We’ve long been conditioned to believe that technological change involves moving away from the physical world, turning real stuff into code. Books become ebooks. Film negatives become RAW files. Magazines become iPad apps, or blogs, or they just die. Videos become DVDs become transient streaming bits.
Lately, though, I’ve been noticing something, and I think the flip-flop partially explains it. ‘Old media’ is back! We’re living in a second golden age of real books and magazines and records.
If you can cast your mind back to 2009, you’ll remember it was probably the worst year for old media in recent history. By July of 2009, 105 newspapers had died, and by December 367 magazines had ceased publishing (this was actually down from 573 magazines closing in 2007, though the magazines that were terminated in 2009 included classics like I.D., Giant, and Gourmet). It was in 2009 that RedGroup, owner of Borders Australia and Angus & Robertson, began to fail, Blockbuster was less than a year away from filing for bankruptcy, and in the UK, independent bookstores closed at a rate of two a week.

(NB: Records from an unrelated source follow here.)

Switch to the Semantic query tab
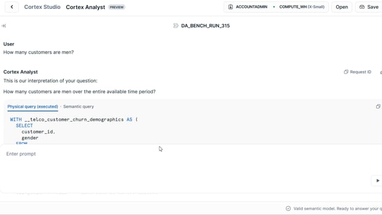 pos(78,106)
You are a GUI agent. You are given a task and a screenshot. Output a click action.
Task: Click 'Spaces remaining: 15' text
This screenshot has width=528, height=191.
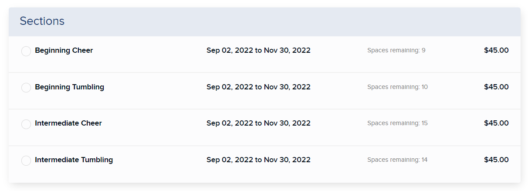click(x=398, y=123)

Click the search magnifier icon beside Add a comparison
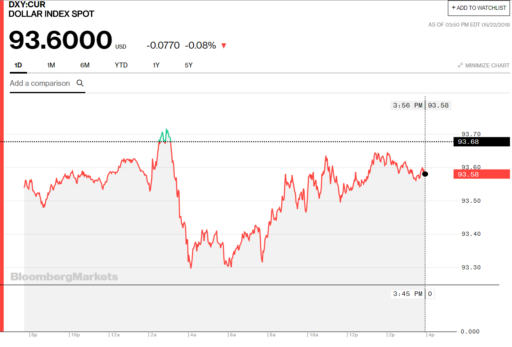(x=80, y=83)

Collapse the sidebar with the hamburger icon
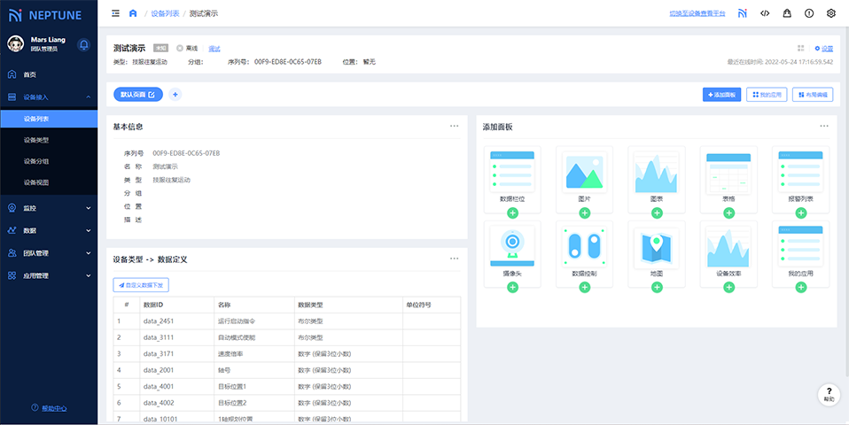coord(116,13)
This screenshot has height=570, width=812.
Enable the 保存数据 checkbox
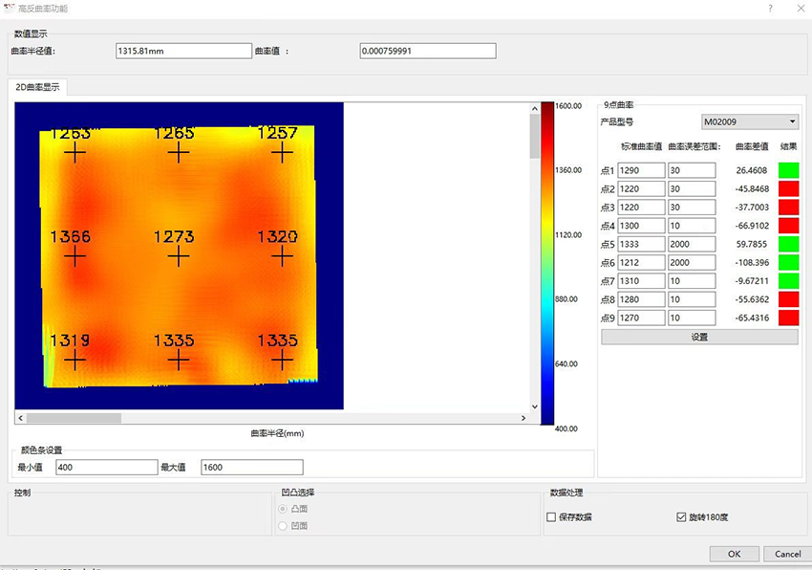click(x=551, y=517)
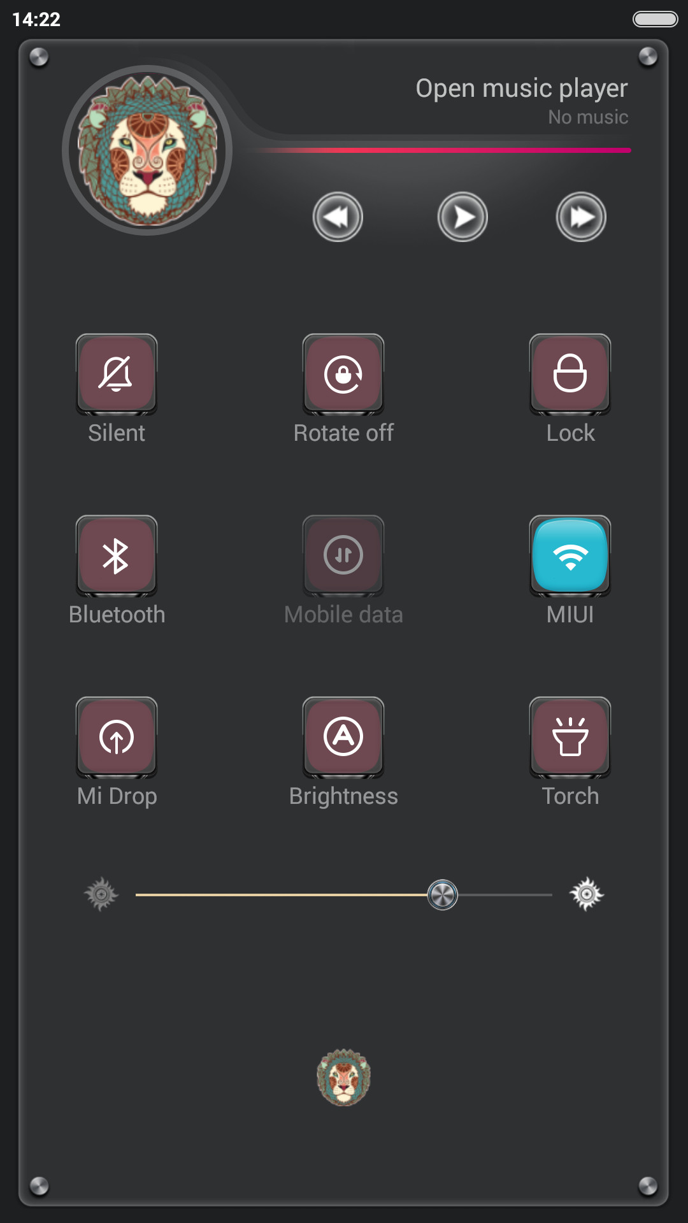Viewport: 688px width, 1223px height.
Task: Tap the small lion icon at bottom
Action: click(344, 1077)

Let’s fast-forward. In 2012, 82 magazines closed… but, holy crap, in just the first half of last year, 133 magazines launched! In the US, about 28 indie bookstores closed last year, but over 40 real world, bricks-n-mortar stores opened.
Here’s what I think has happened: we are now living in a flip-flop culture. In 2009, we weren’t. Back then, we believed that digital would destroy physical. In physical we noticed only limitation, and in digital we noticed only possibility.

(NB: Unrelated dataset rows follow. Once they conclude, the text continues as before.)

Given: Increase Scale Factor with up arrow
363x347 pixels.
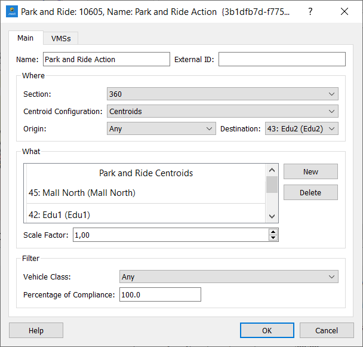Looking at the screenshot, I should tap(273, 232).
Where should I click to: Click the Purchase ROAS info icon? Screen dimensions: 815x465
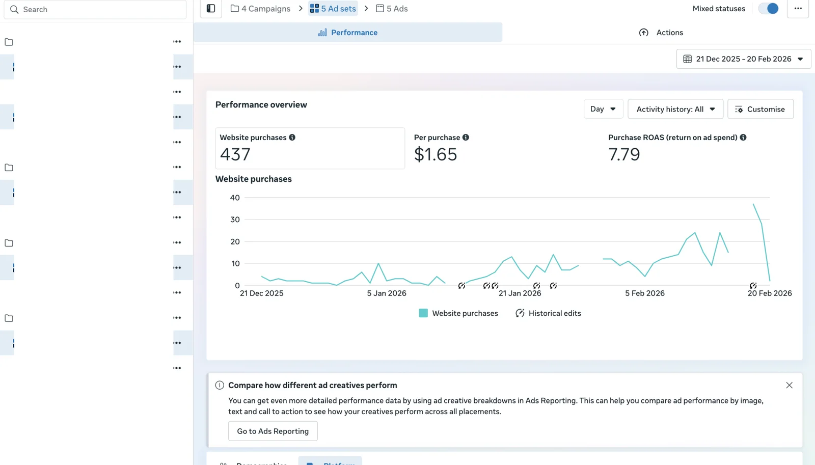(x=743, y=138)
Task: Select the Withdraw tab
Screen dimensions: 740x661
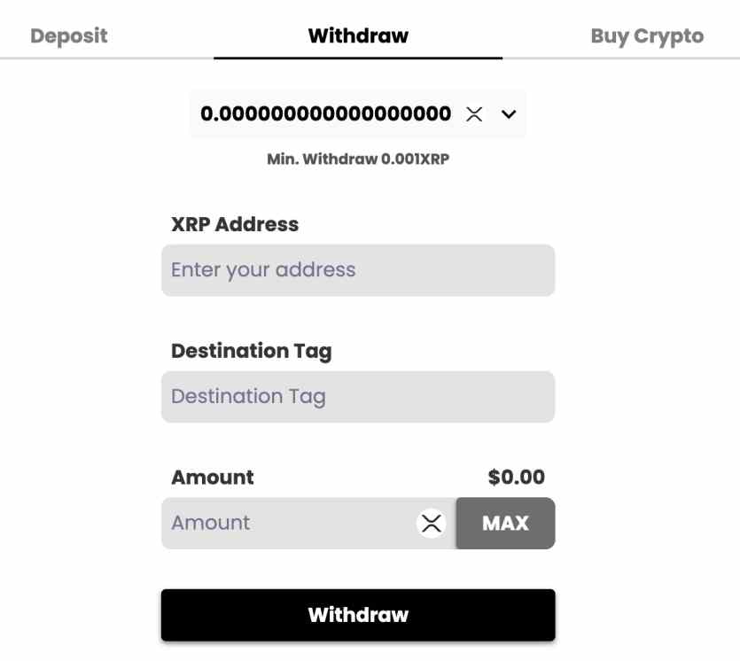Action: [x=357, y=36]
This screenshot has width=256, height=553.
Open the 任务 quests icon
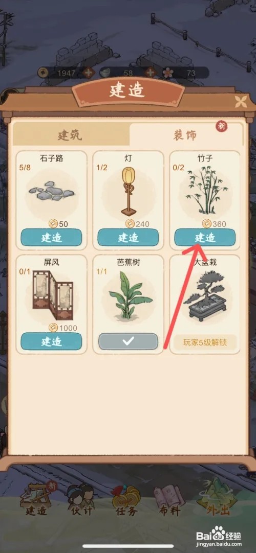point(126,500)
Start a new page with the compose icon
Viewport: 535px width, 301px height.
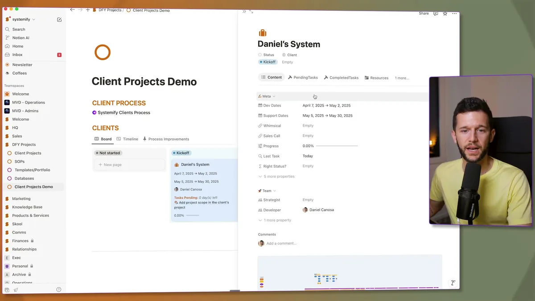pos(59,20)
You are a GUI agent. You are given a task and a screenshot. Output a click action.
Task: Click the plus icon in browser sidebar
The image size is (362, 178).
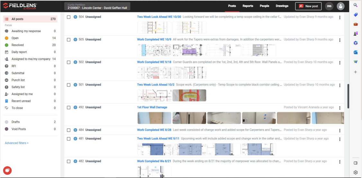pos(356,72)
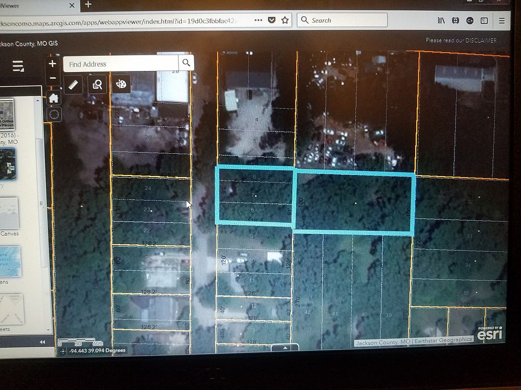Click the zoom out minus button
The height and width of the screenshot is (390, 521).
coord(53,78)
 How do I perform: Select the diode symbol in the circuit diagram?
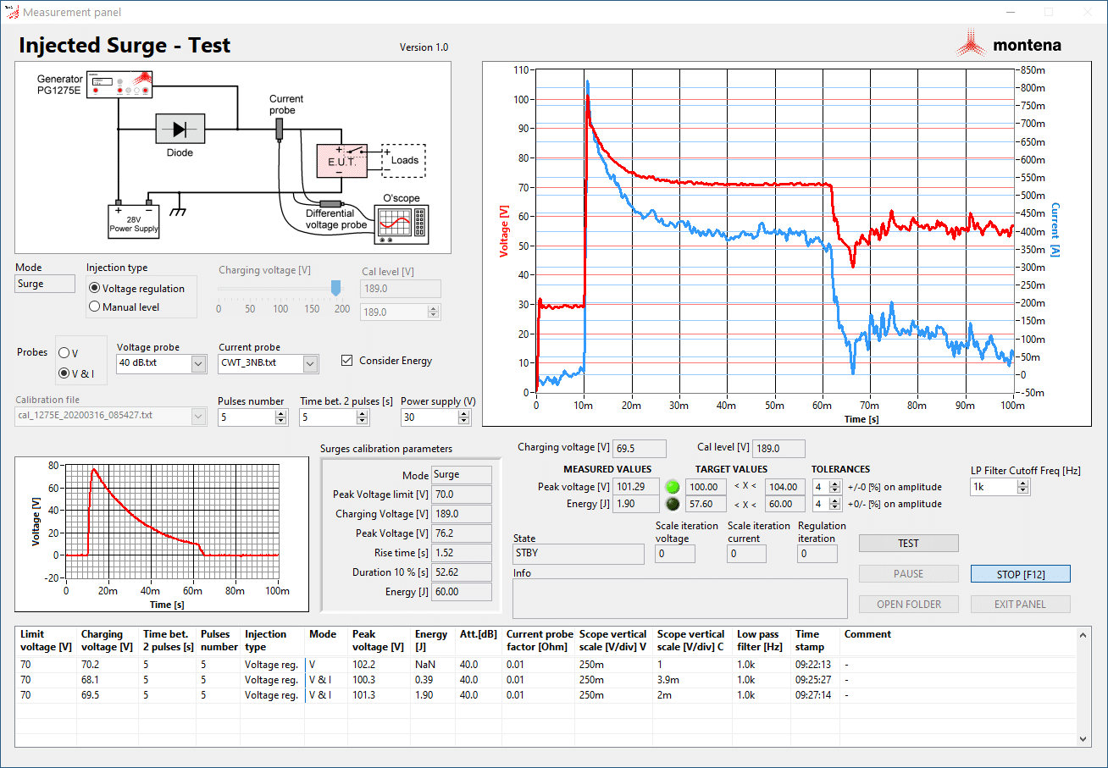pos(180,129)
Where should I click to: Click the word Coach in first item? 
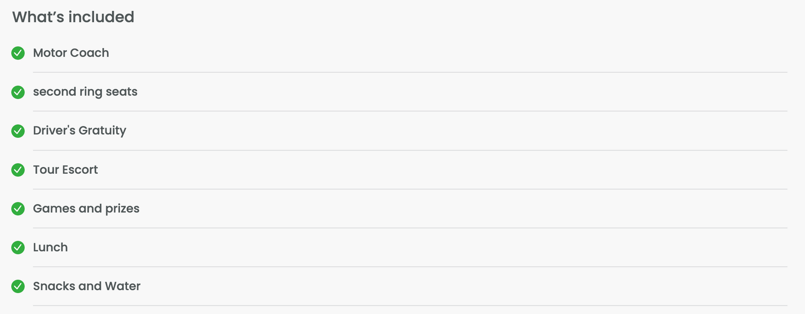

In 2010, the iPad was introduced and the Kindle became mainstream. If 2009 was the worst year for old media, 2010 was probably the best for digital. Over the proceeding couple of years, we transitioned to Radio and Netflix and Newsstand and iBooks. But when you reach the point at which you can access anything on one device, something strange happens: you don’t think it’s amazing anymore. Once everything is immediate and virtually free and just one click away, there’s nowhere left to go. The possibilities of digital having been exhausted, you begin to realise what you’ve lost.
I think we’ll look back on 2012 as the year of ambivalence, the year in which we started to understand the nature of flip-flopping. A flip-flop culture is one in which digital is not positioned against physical, but in which we’ve learnt how to create cultural products and experiences in which the two are intertwined. We made our culture digital, and now we are going to work out how to place it in the world again, to make the digital physical.

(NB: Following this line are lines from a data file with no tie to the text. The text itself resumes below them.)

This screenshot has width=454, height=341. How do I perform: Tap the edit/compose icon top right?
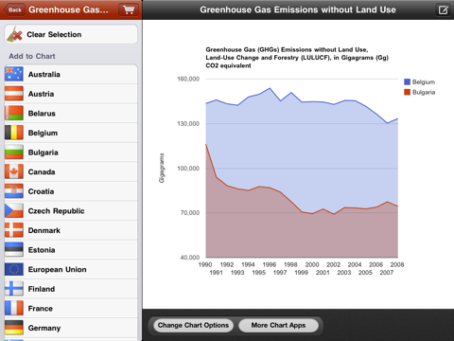pyautogui.click(x=444, y=10)
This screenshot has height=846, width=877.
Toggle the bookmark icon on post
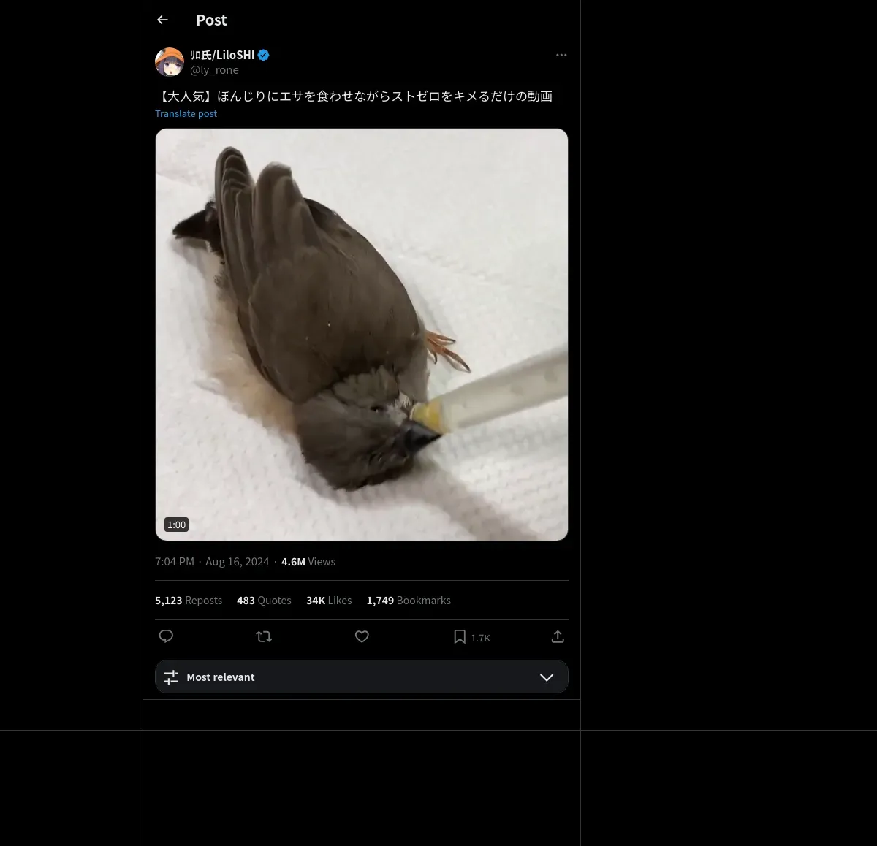click(460, 637)
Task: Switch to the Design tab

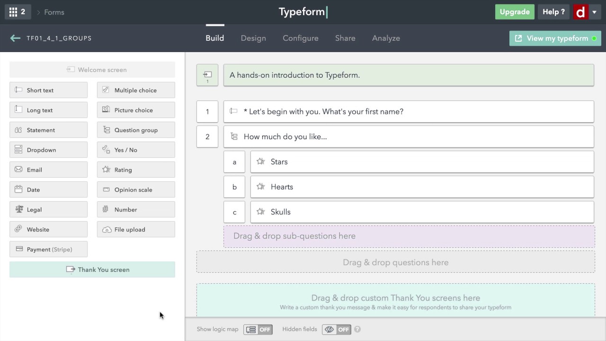Action: point(253,38)
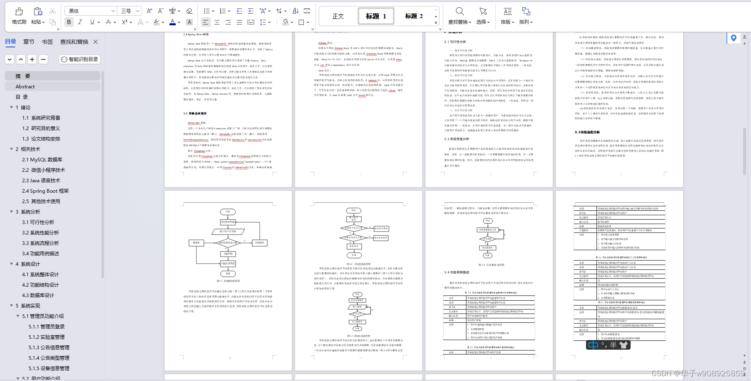
Task: Open the Find and Replace (查找替换) tool
Action: pos(460,15)
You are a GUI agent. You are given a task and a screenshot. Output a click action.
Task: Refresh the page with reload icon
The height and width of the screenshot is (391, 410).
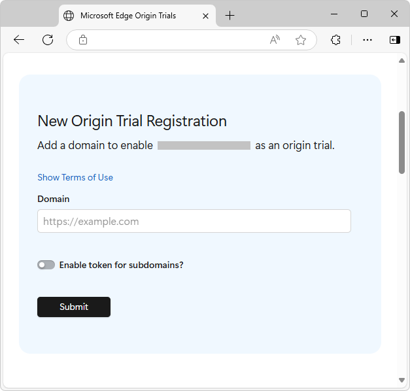pyautogui.click(x=48, y=40)
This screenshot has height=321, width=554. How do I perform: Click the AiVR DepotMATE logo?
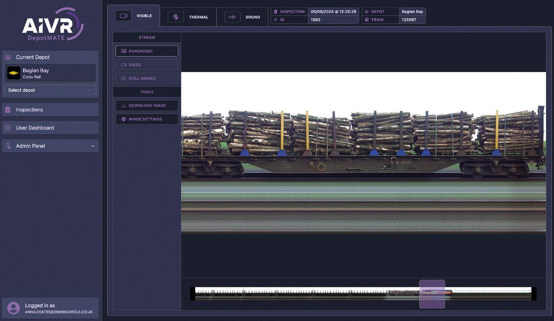[53, 24]
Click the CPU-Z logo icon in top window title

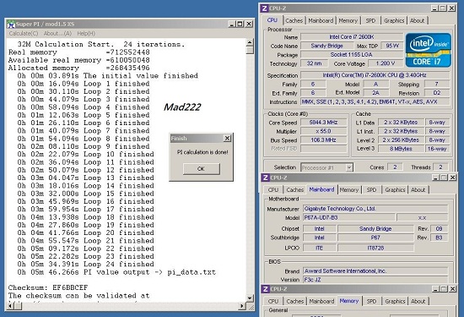pyautogui.click(x=265, y=8)
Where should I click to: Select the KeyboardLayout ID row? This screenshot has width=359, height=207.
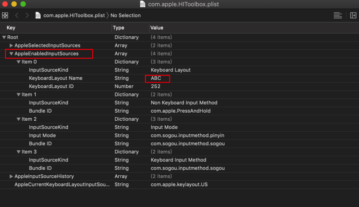pyautogui.click(x=51, y=86)
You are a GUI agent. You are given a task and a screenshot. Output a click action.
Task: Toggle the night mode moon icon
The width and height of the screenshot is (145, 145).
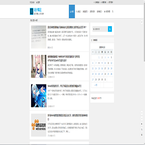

When I visited Brooklyn last month, I kept being told I had to visit Video Free Brooklyn. It’s a video rental store with the tagline, ‘Video stores didn’t die, they just had to evolve.’ Aaron Hillis, who bought Video Free last year, is a flip-flopper. In the Wall Street Journal, he said that his store is for those who live in ‘a post-Netflix age and…see that technology is not perfect. He uses tools like crowdfunding platform Indiegogo to enable his community to help him improve the store. He’s positioned Video Free as a supplement to streaming platforms like Netflix, consciously considering how to provide a different kind of value.
The new breed of magazines and publishers and booksellers (and video store owners!) will succeed because they understand what they’re getting themselves into. If you want to start a print magazine or bookstore today, you don’t just follow the old template, because the old template no longer makes sense. Instead, you begin by considering how your product or business can offer something that nothing online can. In other words, you learn from digital in order to improve the physical. And you work out how to transfer what you’ve learnt from working physically to your digital practice.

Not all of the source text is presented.